■ **Aim of the exercise**
Wherever the word "This" appears in the entries, copy the whole line.

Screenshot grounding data
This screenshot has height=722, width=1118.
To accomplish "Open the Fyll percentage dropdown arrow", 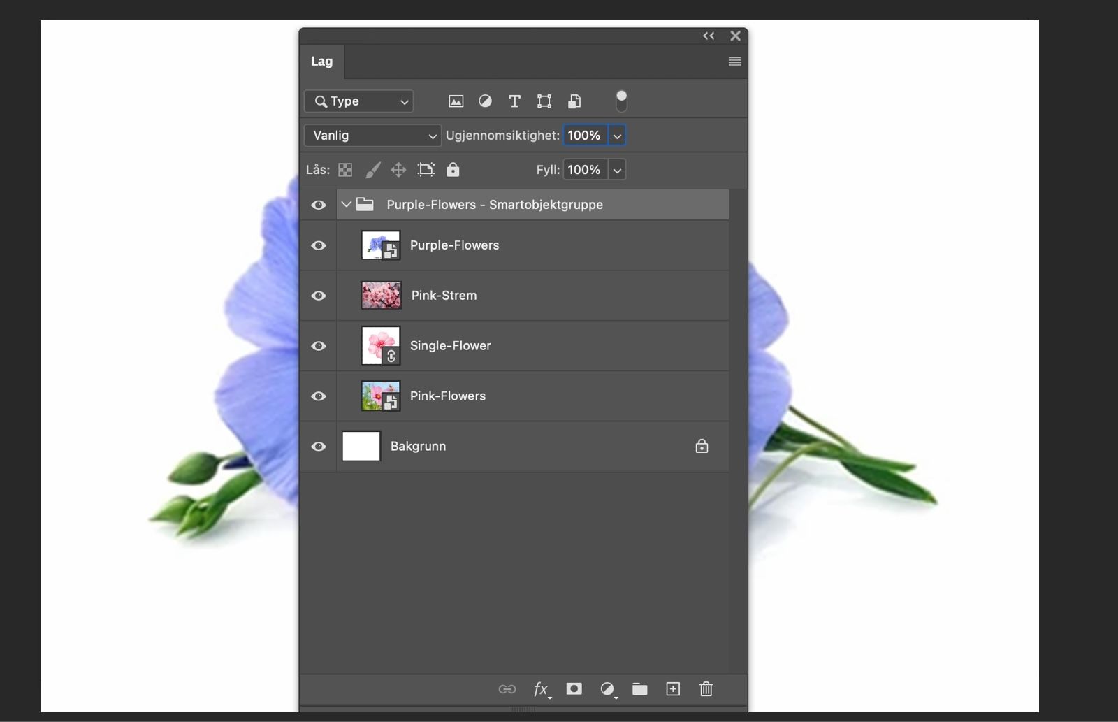I will pos(617,170).
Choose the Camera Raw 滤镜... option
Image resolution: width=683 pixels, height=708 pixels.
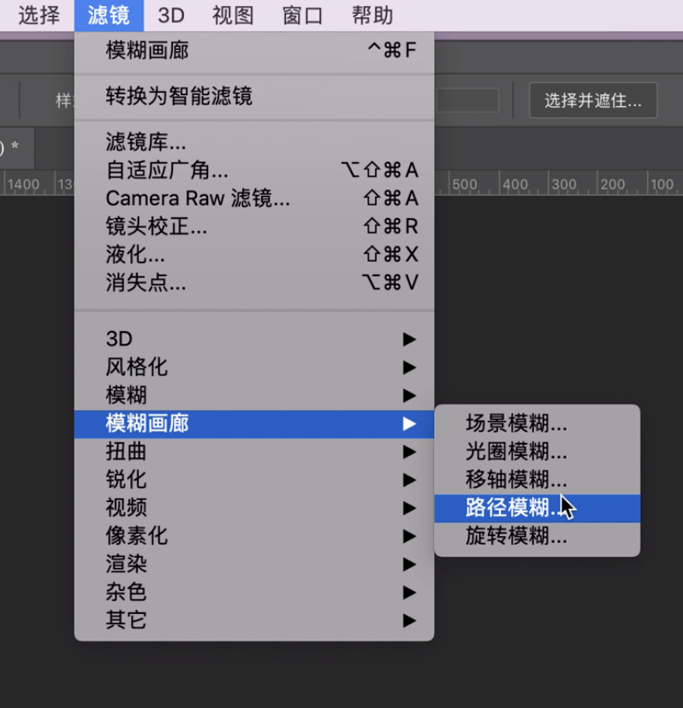click(198, 198)
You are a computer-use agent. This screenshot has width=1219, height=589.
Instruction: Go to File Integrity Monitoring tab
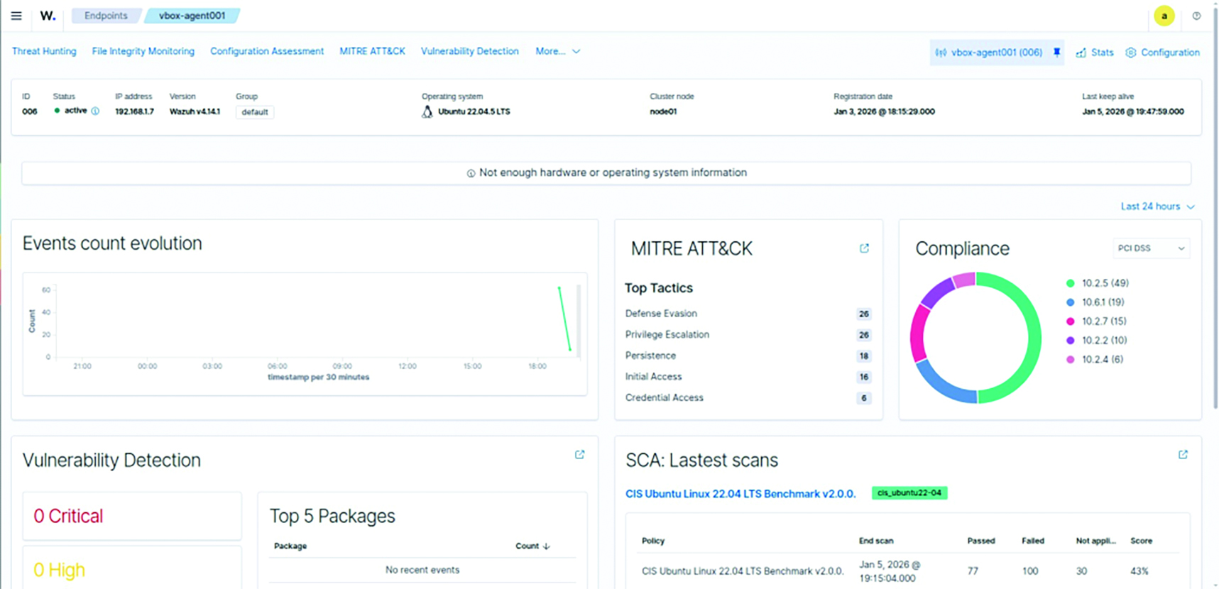point(143,51)

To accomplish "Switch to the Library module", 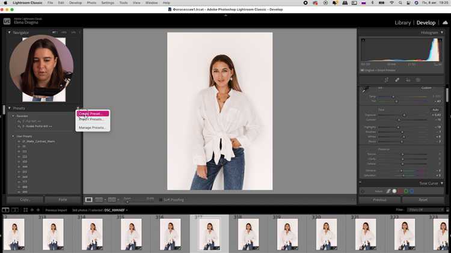I will [x=402, y=23].

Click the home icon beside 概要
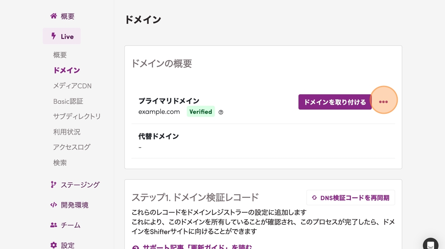[54, 16]
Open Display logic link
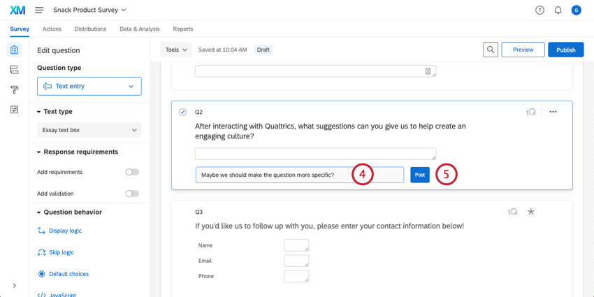 tap(65, 231)
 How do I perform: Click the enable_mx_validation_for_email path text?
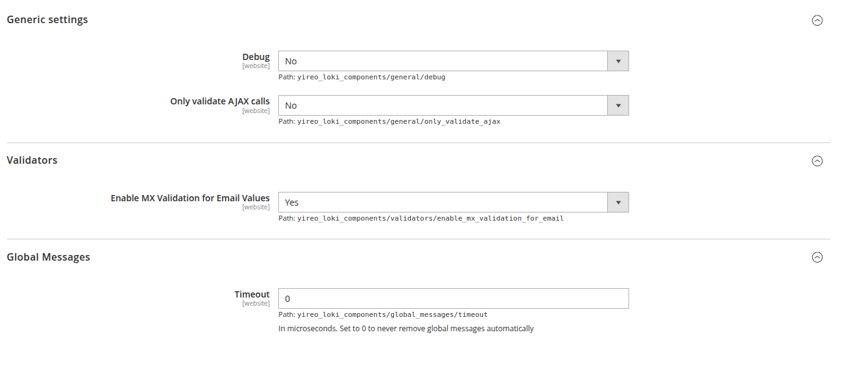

■ **Exercise output**
This screenshot has height=722, width=1118.
You are a computer-use agent. This screenshot has width=1219, height=589.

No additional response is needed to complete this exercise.